The Whitman Meltdown

Joe Mathews
Connecting California Columnist and Editor, Zócalo Public Square, Fellow at the Center for Social Cohesion at Arizona State University and co-author of California Crackup: How Reform Broke the Golden State and How We Can Fix It (UC Press, 2010)

Wow. That was fast. Last Tuesday, Meg Whitman was officially launching her campaign. (Again). Now she’s melting down and her campaign is in deep trouble.

I just listened to audio of Meg Whitman’s press conference at the CRP. It was nothing less than a disaster. I say this as someone who has written, repeatedly, that it’s early in the campaign and that it’s unwise at this point to focus on the lack of specifics in her campaign. The transition to politics is a difficult one, I’ve written. Give her some space.

That’s over. No more space. A candidate for governor of California, even a political novice, should be able to answer, accurately, basic questions about her life and record. And the current controversy over her failure to register to vote before 2002 shows her to be incapable of this basic task.

Reporters – good and fair reporters – asked her very straightforward questions about her own voting that she couldn’t answer. The main query was: why didn’t you register to vote before 2002? The follow-up was: why did you mislead the public by saying previously that you had been registered to vote before that (and as a Republican)?

These questions had been asked for three days. Whitman should have been prepared to answer them. Instead, she stuck to non-responsive talking points about what “leaders” do and don’t do.

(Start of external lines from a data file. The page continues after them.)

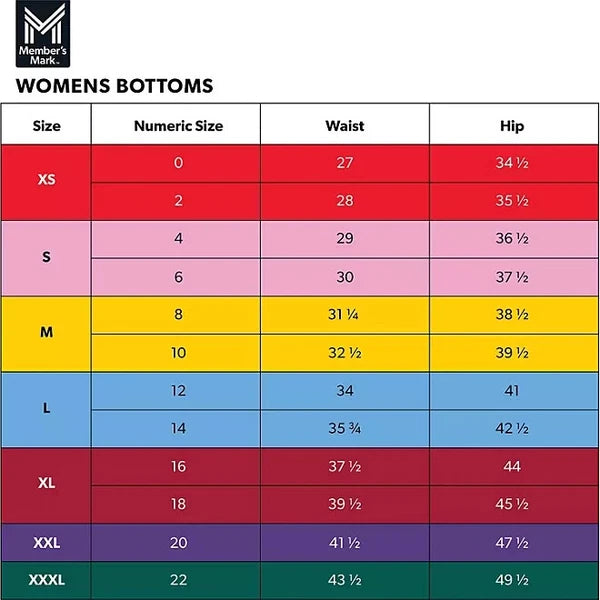Select the 31 ¼ waist value
The height and width of the screenshot is (600, 600).
[x=344, y=314]
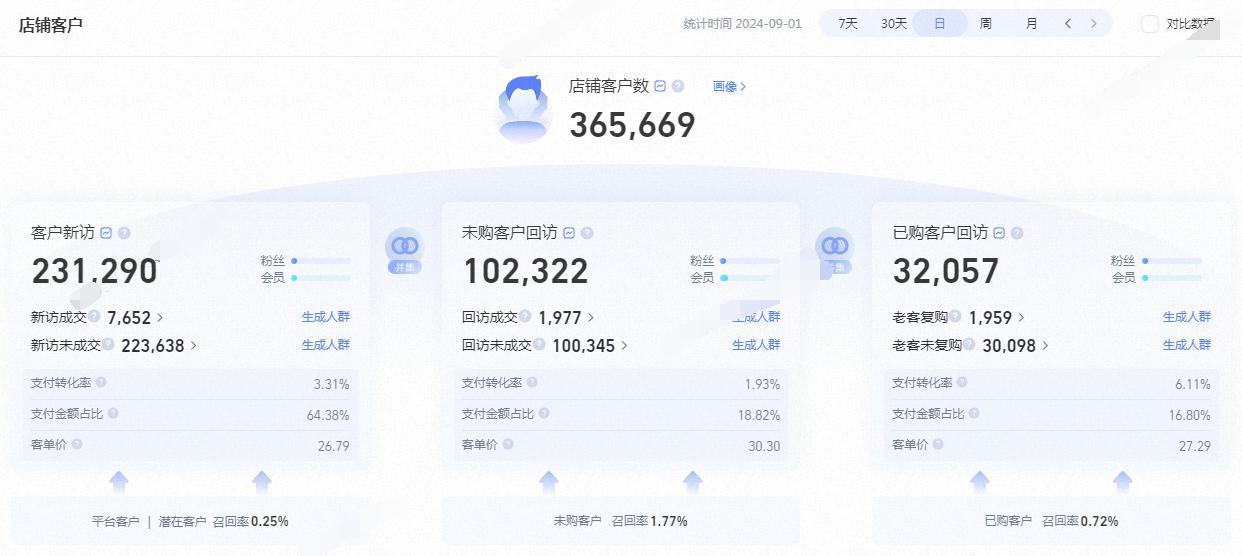Click the 并集 union icon between 客户新访 and 未购客户回访
This screenshot has width=1242, height=556.
coord(404,250)
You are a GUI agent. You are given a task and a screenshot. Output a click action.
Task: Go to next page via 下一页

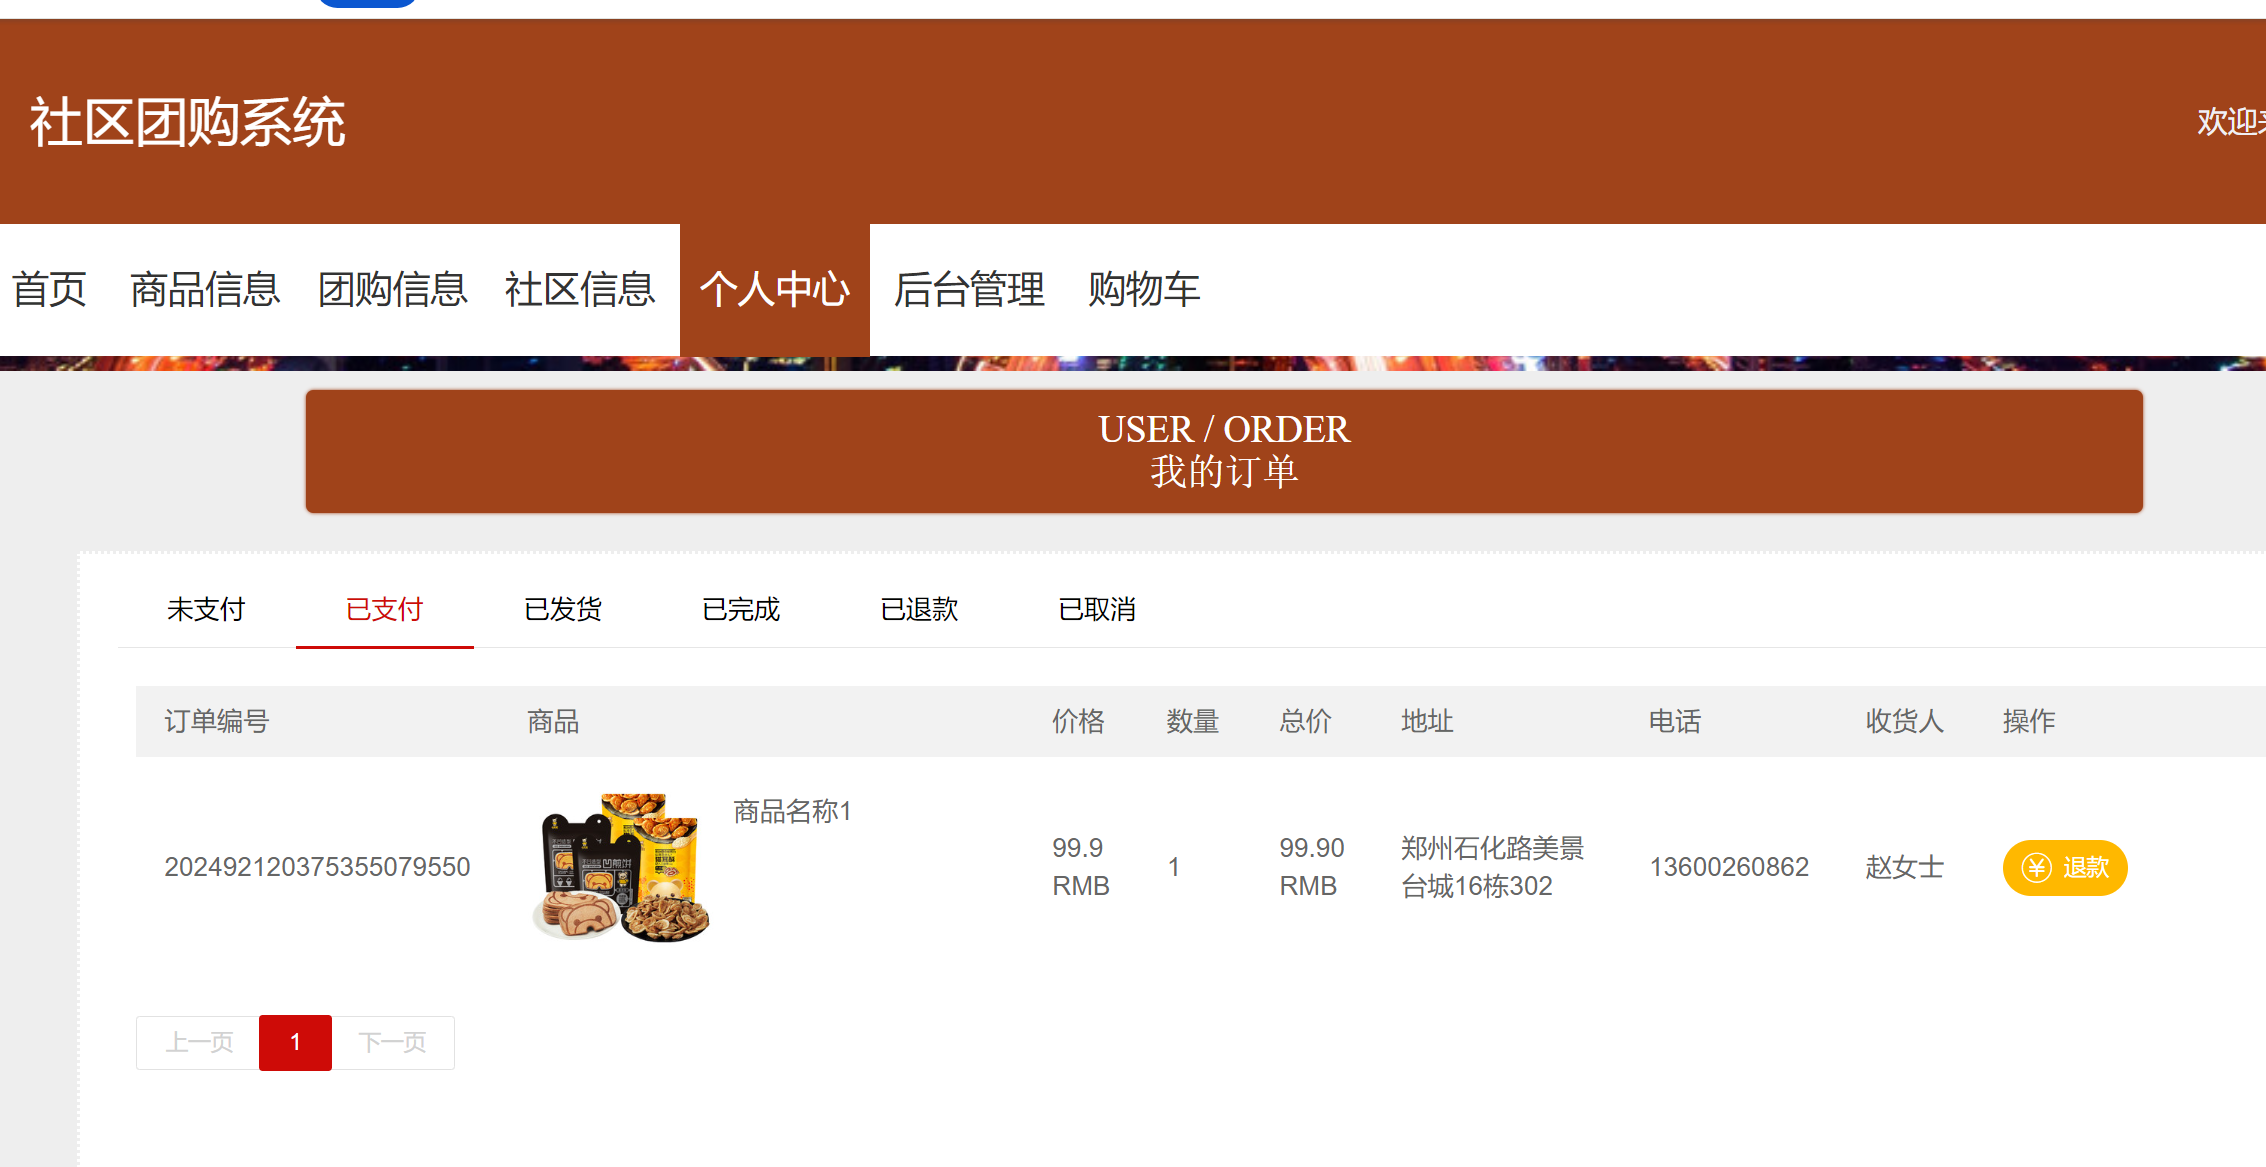[x=394, y=1042]
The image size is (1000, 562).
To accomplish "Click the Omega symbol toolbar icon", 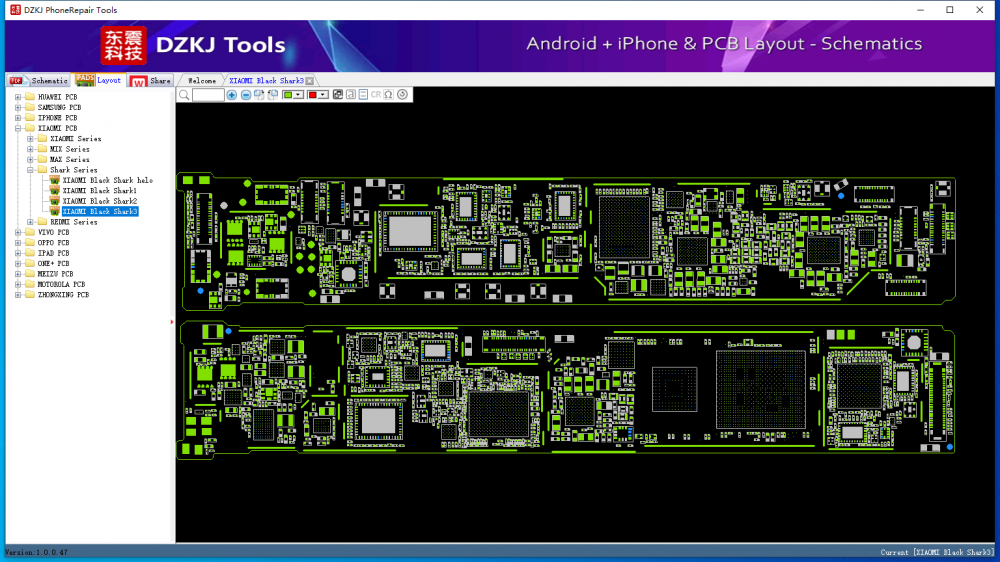I will [x=388, y=95].
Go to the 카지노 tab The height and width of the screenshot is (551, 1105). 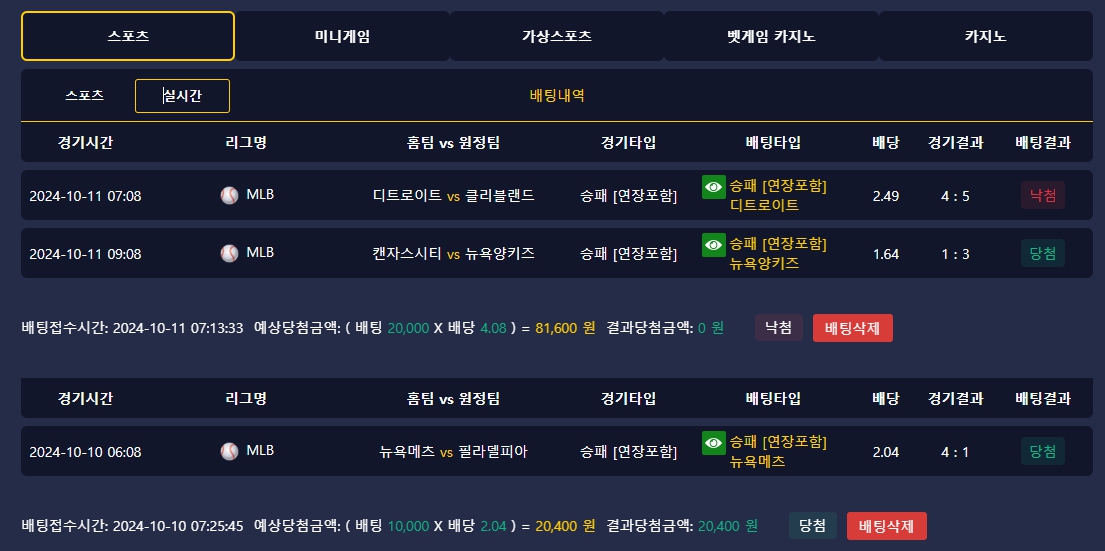(x=985, y=36)
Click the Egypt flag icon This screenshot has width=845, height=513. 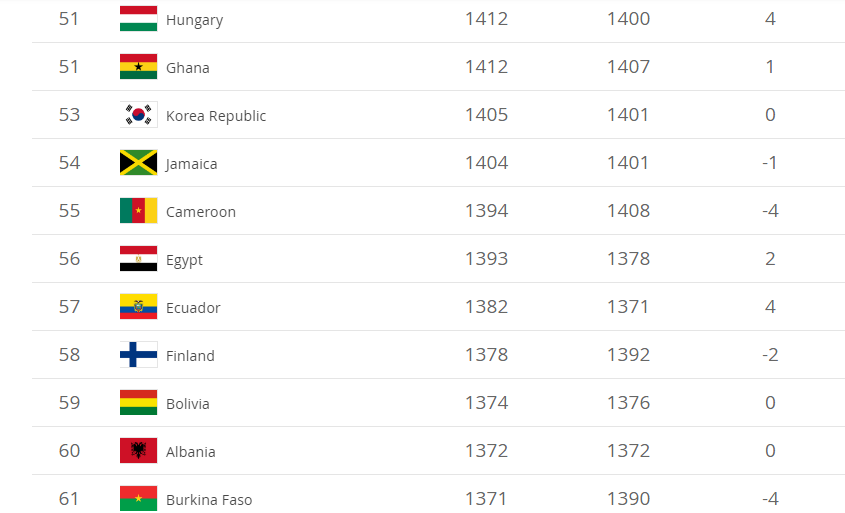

Ugh.

You want to lose credibility with the working press? Do exactly what Meg Whitman did. And yes, the press may not matter as much as it once did, but reporters create impressions through their stories that eventually form the public perception of politicians. The perception Whitman is creating is that of a dilettante.

By dodging, Whitman has prolonged this controversy. It won’t go away until she gives detailed, honest answers.

What’s needed here is a press conference, scheduled as soon as possible. It should have no time limit. She needs to answer each and every question about this voting controversy in detail. Even if the answer is embarrassing.

Why didn’t you register? A good answer would be: “There’s no good reason why I didn’t register and vote, but since you’re asking, my lame reasons were that I thought I was too busy working, pursuing my career, raising a family and moving back and forth across the country.

Of course, there are lots of people who do all those things and still manage to vote. When you move that often and are doing this high-powered executive work, you’re a little bit rootless. Not only did we move a lot, but I traveled a lot for my work. I followed politics nationally, but I didn’t follow state politics and wasn’t as involved in my local community as I should have been. I really regret that, particularly as a parent. I failed in many ways.

“And a word for those who have been understandably confused by my descriptions of my voting record: I’m sorry. I blew it. It won’t happen again.”

Something like that should be followed by any other corrections she needs to make in her record. If there is anything that she’s put out that is wrong or misleading, this press conference would be the time to fix it. Call it the “No More Surprises” press conference.

After this, her campaign is going to have some very bad times. But there’s more than eight months until the primary. That’s enough time for a comeback.